• _Arbeitsanweisung_
Ersetze in den folgenden Daten „Identify the location of“ durch „Find the position of“ und gib sie sonst unverändert wieder.

··· Datensatz

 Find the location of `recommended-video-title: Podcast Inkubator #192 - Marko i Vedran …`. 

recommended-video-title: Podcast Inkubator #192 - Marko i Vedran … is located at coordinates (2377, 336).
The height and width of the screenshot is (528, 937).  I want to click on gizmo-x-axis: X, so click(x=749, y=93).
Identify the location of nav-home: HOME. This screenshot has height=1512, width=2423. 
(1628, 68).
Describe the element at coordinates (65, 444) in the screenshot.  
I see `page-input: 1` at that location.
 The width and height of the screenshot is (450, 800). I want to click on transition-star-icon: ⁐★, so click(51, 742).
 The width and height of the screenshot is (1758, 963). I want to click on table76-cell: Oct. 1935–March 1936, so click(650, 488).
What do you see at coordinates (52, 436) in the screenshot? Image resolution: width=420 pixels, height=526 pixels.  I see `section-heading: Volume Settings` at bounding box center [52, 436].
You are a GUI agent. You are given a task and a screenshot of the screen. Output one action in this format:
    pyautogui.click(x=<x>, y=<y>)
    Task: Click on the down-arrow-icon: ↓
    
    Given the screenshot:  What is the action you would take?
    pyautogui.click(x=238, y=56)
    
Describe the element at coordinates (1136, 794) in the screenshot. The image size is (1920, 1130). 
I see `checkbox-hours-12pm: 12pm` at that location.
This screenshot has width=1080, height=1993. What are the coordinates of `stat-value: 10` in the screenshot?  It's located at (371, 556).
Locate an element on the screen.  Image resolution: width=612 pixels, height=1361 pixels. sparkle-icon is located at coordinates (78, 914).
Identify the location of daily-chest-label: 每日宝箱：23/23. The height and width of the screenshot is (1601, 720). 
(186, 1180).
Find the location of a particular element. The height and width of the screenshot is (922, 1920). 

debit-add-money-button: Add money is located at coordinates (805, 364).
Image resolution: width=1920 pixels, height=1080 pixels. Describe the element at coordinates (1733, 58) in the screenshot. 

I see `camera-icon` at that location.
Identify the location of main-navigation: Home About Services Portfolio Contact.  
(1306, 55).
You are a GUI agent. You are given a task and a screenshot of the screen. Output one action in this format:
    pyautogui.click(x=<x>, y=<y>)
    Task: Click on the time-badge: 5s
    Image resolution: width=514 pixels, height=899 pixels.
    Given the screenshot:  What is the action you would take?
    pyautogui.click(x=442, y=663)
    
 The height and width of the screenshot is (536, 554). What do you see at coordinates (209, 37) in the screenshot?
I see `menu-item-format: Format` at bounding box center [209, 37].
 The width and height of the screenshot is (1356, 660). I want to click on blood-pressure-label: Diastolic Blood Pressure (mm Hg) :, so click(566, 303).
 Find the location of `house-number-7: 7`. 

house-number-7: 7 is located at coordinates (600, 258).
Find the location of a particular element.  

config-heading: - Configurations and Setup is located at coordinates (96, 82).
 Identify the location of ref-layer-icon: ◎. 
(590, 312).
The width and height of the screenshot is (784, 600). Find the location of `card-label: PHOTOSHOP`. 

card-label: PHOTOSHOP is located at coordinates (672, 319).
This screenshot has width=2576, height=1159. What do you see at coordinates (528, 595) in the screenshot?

······

• _Antwort zur Aufgabe_
 Find the location of `recommended-video-title: Podcast Inkubator #192 - Marko i Vedran …`. 

recommended-video-title: Podcast Inkubator #192 - Marko i Vedran … is located at coordinates (2377, 336).
The height and width of the screenshot is (528, 937).  I want to click on gizmo-x-axis: X, so click(x=749, y=93).
Find the position of nav-home: HOME. This screenshot has height=1512, width=2423. 
(1628, 68).
Describe the element at coordinates (65, 444) in the screenshot.  
I see `page-input: 1` at that location.
 The width and height of the screenshot is (450, 800). I want to click on transition-star-icon: ⁐★, so click(51, 742).
 The width and height of the screenshot is (1758, 963). I want to click on table76-cell: Oct. 1935–March 1936, so click(650, 488).
What do you see at coordinates (52, 436) in the screenshot? Image resolution: width=420 pixels, height=526 pixels.  I see `section-heading: Volume Settings` at bounding box center [52, 436].
You are a GUI agent. You are given a task and a screenshot of the screen. Output one action in this format:
    pyautogui.click(x=<x>, y=<y>)
    Task: Click on the down-arrow-icon: ↓
    
    Given the screenshot:  What is the action you would take?
    pyautogui.click(x=238, y=56)
    
Describe the element at coordinates (1136, 794) in the screenshot. The image size is (1920, 1130). 
I see `checkbox-hours-12pm: 12pm` at that location.
This screenshot has width=1080, height=1993. What are the coordinates of `stat-value: 10` in the screenshot?  It's located at (371, 556).
Locate an element on the screen.  Image resolution: width=612 pixels, height=1361 pixels. sparkle-icon is located at coordinates (78, 914).
Find the position of daily-chest-label: 每日宝箱：23/23. The height and width of the screenshot is (1601, 720). 
(186, 1180).
Find the location of a particular element. The height and width of the screenshot is (922, 1920). 

debit-add-money-button: Add money is located at coordinates (805, 364).
Image resolution: width=1920 pixels, height=1080 pixels. Describe the element at coordinates (1733, 58) in the screenshot. 

I see `camera-icon` at that location.
Find the position of main-navigation: Home About Services Portfolio Contact.  
(1306, 55).
You are a GUI agent. You are given a task and a screenshot of the screen. Output one action in this format:
    pyautogui.click(x=<x>, y=<y>)
    Task: Click on the time-badge: 5s
    Image resolution: width=514 pixels, height=899 pixels.
    Given the screenshot:  What is the action you would take?
    pyautogui.click(x=442, y=663)
    
 The height and width of the screenshot is (536, 554). What do you see at coordinates (209, 37) in the screenshot?
I see `menu-item-format: Format` at bounding box center [209, 37].
 The width and height of the screenshot is (1356, 660). I want to click on blood-pressure-label: Diastolic Blood Pressure (mm Hg) :, so click(566, 303).
 Find the location of `house-number-7: 7`. 

house-number-7: 7 is located at coordinates (600, 258).
Find the location of a particular element.  

config-heading: - Configurations and Setup is located at coordinates (96, 82).
 Find the position of ref-layer-icon: ◎. 
(590, 312).
The width and height of the screenshot is (784, 600). Find the location of `card-label: PHOTOSHOP`. 

card-label: PHOTOSHOP is located at coordinates (672, 319).
This screenshot has width=2576, height=1159. What do you see at coordinates (528, 595) in the screenshot?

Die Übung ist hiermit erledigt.